There are a lot of reasons to prefer reproducible builds, and many of them are not security related... It seems a bit presumptuous to argue that noone needs reproducible builds because one particular security argument is flawed.
First, a non-flawed security argument: it only takes one non-malicious person to build a package from source and find that it doesn't match the distributed binary to spot a problem. Sure, if you don't compile the binaries yourself, you might not find out until later that a binary was compromised, but that's still better than never finding out. The reality is that most people don't want to spend time building all their packages from source...
More generally, reproducible builds make build artifacts a pure function of their inputs. There are countless reasons why this might be desirable.
- If a binary is lost, it can be rebuilt exactly as it was. You only need to ensure the source is preserved.
- If a particular version of the code is tested, and the binary is not a pure function of the code, then you haven't really tested the binary. Bugs could still be introduced that were not caught during testing because your build is non-deterministic.
- It provides a foundation for your entire OS image to be built deterministically.
- If you use a build cache, intermediate artifacts can be cached more easily, and use less space. For example, changing the code from A -> B -> A will result in two distinct artifacts instead of three.
If the new version is busted, I want to rebuild the same output only changing the compiler, or package manager, or one of the library upgrades, and see what happens.
If I can't reproduce last tuesday then how do I get back to Friday when shit wasn't on fire?
This also goes the other way too. Repeatability is daylight that removes our ability to delude ourselves that a new problem must be someone else's code.
I don't want to police my coworkers. I just want to know that the infrastructure will hold my proverbial weight when I step on it, so I don't have to be afraid of side effects all day.
I want to know what I can trust them to do, and work to expand that envelope. If people break stuff, I eventually want them to be able to figure it out, reproduce it, and fix it all under their own steam, and [believe] that it's the right thing to do.
My automation strategy is a superset of a list I'm sure you've all heard already:
Make it documented
Make it work (automated)
Make it right (trustworthy)
Make it recommended
Make it easy (may include fast)
Make it mandatory
Make it an HR problem
About the time the tool is starting to get easy, you can start teasing people for not using it, but at some point it's expected behavior. More peer pressure from more sources. If they still like to cowboy, that speaks to trust, and they start getting delisted from new initiatives. If that still doesn't work (which, sadly, occasionally is the case), they are compartmentalized and shortlisted for the next reorg or layoff.

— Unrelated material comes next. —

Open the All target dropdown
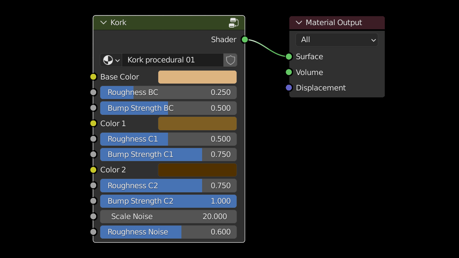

Reproducible builds make diagnosing performance regressions less horrible, because they are less likely to have been caused by random shuffling of code, and any random shuffling is reproducible when trying to bisect.
In critical infrastructure, it's often essential to provide customers with a single fix. If you can't reproduce the build that they have, then you can't do that.

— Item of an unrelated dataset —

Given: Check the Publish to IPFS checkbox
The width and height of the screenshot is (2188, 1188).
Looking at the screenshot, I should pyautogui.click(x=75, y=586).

We have an internal tool that grovels through dependencies looking for first party code, and then pulls that thread all the way to hyperlinks to the ticket numbers and the commit diffs.
So not only can we build another copy with the same third party code, when we do a bug fix you can validate that you in fact only got that one change into the bugfix.

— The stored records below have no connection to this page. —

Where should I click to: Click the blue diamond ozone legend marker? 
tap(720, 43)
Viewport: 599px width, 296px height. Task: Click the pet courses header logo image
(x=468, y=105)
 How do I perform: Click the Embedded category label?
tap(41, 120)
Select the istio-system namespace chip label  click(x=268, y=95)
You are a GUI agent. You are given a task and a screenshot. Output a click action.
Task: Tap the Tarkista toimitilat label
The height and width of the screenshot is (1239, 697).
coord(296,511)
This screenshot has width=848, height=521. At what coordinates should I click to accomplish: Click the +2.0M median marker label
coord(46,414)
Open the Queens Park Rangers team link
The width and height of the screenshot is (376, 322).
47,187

Even with infrastructure to do surgery on dependencies, it's quite possible to fat finger something and get too much or not enough. So we built a sanity tool that gives the engineering sign-off prior to validation a bit of gravitas.
> - If a particular version of the code is tested, and the binary is not a pure function of the code, then you haven't really tested the binary. Bugs could still be introduced that were not caught during testing because your build is non-deterministic.
This is a weaker argument IMO because when building for test, generally, all optimizations are disabled, debug info is emitted, symbols are un-stripped, and so on. The unit under test is usually very different from the shipped artifact even at the module level. Not least because the test functions are compiled in.
You do see this in embedded for several reasons, including:
- For high-volume production, reducing ROM size can have a big impact on profitability (this is less true than it was 20 years ago, but still true), so your dev boards will have large EPROMS and your production boards will have small ROMs
- Debugging tools present may allow for easier reverse-engineering of your devices
Obviously the devices go through a lot of testing in the production environment, but things like error-injection just may not exist at all, which limits how much you can test.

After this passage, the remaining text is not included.